Mejillón común (Mytilus edulis)

‹Cebos mar

Difiere de otros bivalvos sobre todo porque no vive enterrado, sino asido a la roca por un filamento que segrega -una especie de cerdas de aspecto estropajoso- muy duro, y se apiña en los roquedos y bajíos, donde se juntan miles o millones de individuos en apretada convivencia.

Dado su carácter gregario, y que se encuentra ampliamente extendido por toda la costa y a la vista, es de muy sencilla recolección. Si no, también puede encontrarse en cualquier pescadería a un precio muy módico.

Es una carnada olorosa y apta para casi todos los peces del litoral, pero tiene un fallo que hace que a menudo el pescador lo rechace para cebar sus anzuelos. Nos estamos refiriendo a su escasa consistencia.

Sin embargo, se pueden utilizar algunos trucos para afirmarlo en el anzuelo. El más sencillo es, sin duda, el del hilo de goma, que consiste en dar unas vueltas y un simple nudo con este fino hilo flexible alrededor de la carnada -una vez puesta en el anzuelo-, con lo que ésta quedará consolidada y no se desprenderá cada vez que lancemos o un pequeño pez tire de ella.

Por tanto, sólo debemos servirnos de un carrete de hilo vulgar, para dar unas pocas vueltas sobre la carnada, aunque también hay quien se vale de hilo de goma, que proporciona inmejorables resultados.
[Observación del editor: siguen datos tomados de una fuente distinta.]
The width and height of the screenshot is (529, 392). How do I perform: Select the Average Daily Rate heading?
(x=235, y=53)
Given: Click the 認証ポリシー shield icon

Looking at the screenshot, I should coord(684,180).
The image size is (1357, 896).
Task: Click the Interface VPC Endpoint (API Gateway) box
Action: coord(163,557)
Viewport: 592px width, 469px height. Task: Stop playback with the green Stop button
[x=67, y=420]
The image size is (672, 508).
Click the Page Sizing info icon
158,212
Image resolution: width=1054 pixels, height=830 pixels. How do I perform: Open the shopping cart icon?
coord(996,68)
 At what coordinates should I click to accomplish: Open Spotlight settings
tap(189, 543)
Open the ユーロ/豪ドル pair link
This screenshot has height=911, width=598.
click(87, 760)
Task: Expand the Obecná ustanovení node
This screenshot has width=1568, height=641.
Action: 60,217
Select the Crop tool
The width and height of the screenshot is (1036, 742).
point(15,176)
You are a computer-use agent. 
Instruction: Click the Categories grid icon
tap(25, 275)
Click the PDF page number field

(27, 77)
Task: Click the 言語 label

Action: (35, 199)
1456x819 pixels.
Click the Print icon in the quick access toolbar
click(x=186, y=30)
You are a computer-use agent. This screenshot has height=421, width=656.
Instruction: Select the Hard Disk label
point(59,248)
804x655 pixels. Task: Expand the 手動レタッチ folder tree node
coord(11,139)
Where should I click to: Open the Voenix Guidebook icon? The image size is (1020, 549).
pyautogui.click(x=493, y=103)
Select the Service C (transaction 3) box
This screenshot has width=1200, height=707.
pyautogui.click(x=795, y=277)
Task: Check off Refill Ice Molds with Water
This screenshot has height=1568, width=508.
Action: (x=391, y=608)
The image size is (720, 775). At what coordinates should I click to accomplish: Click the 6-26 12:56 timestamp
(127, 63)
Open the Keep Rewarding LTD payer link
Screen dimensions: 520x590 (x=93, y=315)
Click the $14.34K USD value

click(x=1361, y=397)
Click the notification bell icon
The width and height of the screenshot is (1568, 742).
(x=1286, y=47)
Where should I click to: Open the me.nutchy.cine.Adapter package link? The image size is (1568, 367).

Esto mismo es aplicable a otros moluscos bivalvos, como chirlas, coquinas, almejas, etc.

En caso de que pretendamos capturar doradas y sepamos de su existencia en un lugar determinado (como una estratégica barra de arena, la entrada de un estuario etc.), debemos ofrecer a estos animales el mejillón entero, a sabiendas de que pocos peces que no sean estos espáridos podrán inmiscuirse en nuestro aparejo.

Para realizar esta pesca tan selectiva debemos encarnar el mejillón entero introduciendo el anzuelo por el sifón.